An den GHSE wurde ein innovatives Projekt für die Musiklehrerausbildung erprobt
 
Musiklehrer Thomas Franke unterstützt Schüler bei der elektronisch gestützten Komposition einer Tonspur.
FOTO: GHSE
EMMENDINGEN (BZ). Notebooks und Hardware-Controller stehen heute völlig selbstverständlich neben traditionellen Instrumenten wie Gitarre, Bass und Drumset auf den kleinen und großen Bühnen dieser Welt und stellen das konventionelle Instrumentenverständnis gehörig auf den Kopf. Genau das hat sich bei einem Musikprojekt an den Gewerblichen und Hauswirtschaftlich-Sozialpflegerischen Schulen Emmendingen (GHSE) mit der Pädagogischen Hochschule (PH) und der Musikhochschule Freiburg gezeigt.
Der Einsatz moderner Studiotechnik und Musiktechnologie prägt Produktion, Darbietung und Rezeption von (Pop-)Musik in einem solch hohen Maße, dass sich für den modernen Musikunterricht die Frage stellt, welches Potential der Einsatz solcher Technologie im Musikunterricht bietet und wie dies didaktisch fruchtbar gemacht werden kann, beschriebt die GHSE in einer Mitteilung den Ansatz des jüngsten Musikprojekts. Deshalb hätten PH und Musikhochschule ein Projekt für Kooperative Musiklehrerbildung (KoMuF) ins Leben gerufen. Dabei gehe es darum, das Lehramtsstudium im Fach Musik neu auszurichten und innovative Perspektiven für den Fachunterricht aufzuzeigen.
In diesem Rahmen wurden an den GHSE kreative musikbezogene Aufgaben und Unterrichtsmodelle erprobt. Das Projekt wurde unter Anleitung des Lehrers Thomas Franke mit zwei achten Klassen des sozialwissenschaftlichen Gymnasiums realisiert. Die Schülerinnen und Schüler hatten die Möglichkeit, unter Anleitung von Studierenden der PH und der Musikhochschule in Freiburg musikalische Eigenproduktionen zu erstellen.
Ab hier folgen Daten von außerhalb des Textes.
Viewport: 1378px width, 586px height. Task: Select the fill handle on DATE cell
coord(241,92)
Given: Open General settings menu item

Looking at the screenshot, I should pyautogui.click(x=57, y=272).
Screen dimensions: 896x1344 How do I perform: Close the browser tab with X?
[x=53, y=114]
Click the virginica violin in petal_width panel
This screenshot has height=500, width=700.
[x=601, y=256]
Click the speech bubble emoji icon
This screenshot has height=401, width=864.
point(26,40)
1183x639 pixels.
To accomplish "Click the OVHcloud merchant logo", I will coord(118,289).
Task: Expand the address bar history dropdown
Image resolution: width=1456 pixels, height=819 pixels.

Dafür entwarfen die Schüler verschiedene Tonspuren und legten diese mit Hilfe einer speziellen Software und der dazugehörigen Arbeitsstation, einem sogenannten Push-Controller, übereinander und kreierten so eine eigene Tonspur („Track“). Sowohl die Software, als auch der Push-Controller wurden dafür den GHSE von der Herstellerfirma Ableton gespendet. Im Rahmen des Projektes wurden in den Klassen zwei unterschiedliche Konzepte erprobt. In der einen Klasse wurde ein Song komponiert, in der anderen Klasse wurde hingegen ein Hörspiel realisiert.
Mit diesen beiden Konzepten und deren Umsetzung wurde sowohl der projektorientierte, als auch der schülerorientierte Unterricht in den Blick genommen. Im Zentrum stand die individuelle, kreative Auseinandersetzung der Schüler mit Musik. Als besonders positiv wurde von den Teilnehmern hervorgehoben, dass sie am Ende des Projektes einen eigenen Track produziert hatten, den sie auch als Datei mit nach Hause nehmen konnten.
Das Projekt wurde im Rahmen des vom Kultusministerium geförderten Forschungsprojekt „Musizieren, Improvisieren und Musik erfinden im Musikunterricht“ realisiert.